OP just be like everyone else that's exactly like you, go with one of Hamlet's lesser known plays, a Hemingway novel, or just say you're into poetry. People are stupid and if you have read anything at all outside of school, they'll think you're brilliant anyway, regardless of what it is.

>> No.3628439

>>3628412
But few have actually read it.

>> No.3628446

>>3628371
>>3628418
These

>> No.3628447
File: 30 KB, 400x300, at the very least.jpg [View same] [iqdb] [saucenao] [google]
3628447

>>3628418

>one of Hamlet's lesser known plays

And here I always thought he only ever wrote one.

>> No.3628454

>>3628418
>You're all fucking insane if you think the average chucklefuck has heard of Joyce or Dostoyevsky or even McCarthy

The chucklefucks around me have. They may not have read them, but they get the reference and the gist.

That said, I'm in the military. The average level of education here is higher than the civilian world.

>> No.3628456

>>3628439
That's what makes it too pretentious.

>> No.3629094

I always say An American Tragedy but I fucking hated it as much as I loved it.

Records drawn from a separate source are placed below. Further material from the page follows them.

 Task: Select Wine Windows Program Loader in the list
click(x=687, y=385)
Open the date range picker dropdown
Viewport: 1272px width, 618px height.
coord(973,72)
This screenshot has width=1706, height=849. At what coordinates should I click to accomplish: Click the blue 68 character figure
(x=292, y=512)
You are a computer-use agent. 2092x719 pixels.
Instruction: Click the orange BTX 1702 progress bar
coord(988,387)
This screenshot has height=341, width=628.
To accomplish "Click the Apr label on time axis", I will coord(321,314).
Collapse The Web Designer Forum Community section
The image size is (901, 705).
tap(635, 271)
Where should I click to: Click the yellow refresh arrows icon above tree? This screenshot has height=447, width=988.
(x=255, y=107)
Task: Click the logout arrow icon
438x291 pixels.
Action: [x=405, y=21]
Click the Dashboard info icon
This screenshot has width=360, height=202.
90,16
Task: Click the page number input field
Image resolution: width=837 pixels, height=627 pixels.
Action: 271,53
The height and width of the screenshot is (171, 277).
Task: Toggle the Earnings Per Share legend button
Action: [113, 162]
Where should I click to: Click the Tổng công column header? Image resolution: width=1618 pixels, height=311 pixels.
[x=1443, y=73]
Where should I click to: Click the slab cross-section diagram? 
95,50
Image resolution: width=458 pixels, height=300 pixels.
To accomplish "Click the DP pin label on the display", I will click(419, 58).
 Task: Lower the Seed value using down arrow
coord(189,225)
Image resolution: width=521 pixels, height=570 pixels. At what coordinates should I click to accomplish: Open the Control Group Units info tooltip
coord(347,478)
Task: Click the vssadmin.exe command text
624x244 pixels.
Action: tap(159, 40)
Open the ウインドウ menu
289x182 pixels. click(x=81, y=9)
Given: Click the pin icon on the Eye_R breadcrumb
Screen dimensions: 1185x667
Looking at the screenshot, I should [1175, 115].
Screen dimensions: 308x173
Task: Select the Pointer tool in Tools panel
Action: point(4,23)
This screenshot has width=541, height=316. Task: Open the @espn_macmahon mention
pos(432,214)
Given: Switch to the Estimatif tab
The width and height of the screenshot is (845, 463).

Its a question I also hate because G.Martin really just has my heart hooked but thxalotHBO~

Season 1 was spot on beautiful but season 2 makes me wanna vomit a little :(

>> No.3631860 [DELETED] 

>>3628418
> You're all fucking insane if you think the average chucklefuck has heard of Joyce or Dostoyevsky or even McCarthy more than in passing, much less is familiar enough with their work to recognize that those're supposed to be books liked by "smart people."
If that's the case, then people are going to call OP a pretentious twat the moment he says that he likes reading books.

>> No.3631888

A student of mine asked me what my favourite book is today.

I replied with Naked Lunch by Burroughs.

She asked what it's about (I did my best) and wants to read it now.

>> No.3631892

>>3624083
if you're so vain that you have to impress others with your reading habits, then pick something obscure but lamentably neglected so it won't be seen as pretentious but rather sympathetic and maybe a little eccentric but acceptably so. any lesser known 19c author or modernist or whoever you like. the truth is, it's not the contents of your opinions but the presentation of them that will most configure other people's opinions.

>> No.3631896

>>3624186
Then pick ones to suit both situations?!

>> No.3631906

>>3631896

The following can probably work for both:

Any of Shakespeare's tragedies
Anything by Hemingway
Anything by Mark Twain
Anything by Vonnegut

Etc.

The authors are well known (serves the first criterion) but people are so anti intellectual these days you can bet with good odds that they won't have read the actual works (fulfilling the second criterion).

>> No.3631914

When someone asks me my favourite book, I reply "The Prince... by Machiavelli" and then maintain eye contact for a solid 6 seconds, at which point they will either understand that they should fear my social weaponry or will not understand the weight of my response, a referential rouse meant to lightly refer to my dark, brooding, opportunistic mind-state that is totally unrelated to any moral code, Ha Ha!

>> No.3631981

I would say catcher in the rye or Alice in Wonderland.

Don Quixote was the most impressive book I read but I honestly didn't find it particularly intriguing.

>> No.3631985

>>3631906
>Shakespeare
No,
Out of these, Mark Twain is the best choice.

>> No.3631991

>>3631906
>are so anti intellectual these days you can bet with good odds that they won't have read the actual works
There's a fucktonne of books, man. I haven't read most of these works, either. Hell, I haven't even read the Western Canon yet.

>> No.3632010

>>3624083
You answer truthfully and stop being a faggot.

>> No.3632059

Lolita.

Be sure to add a wink at the end.

>> No.3632066

>>3631888
I hope for your sake her parents are cool.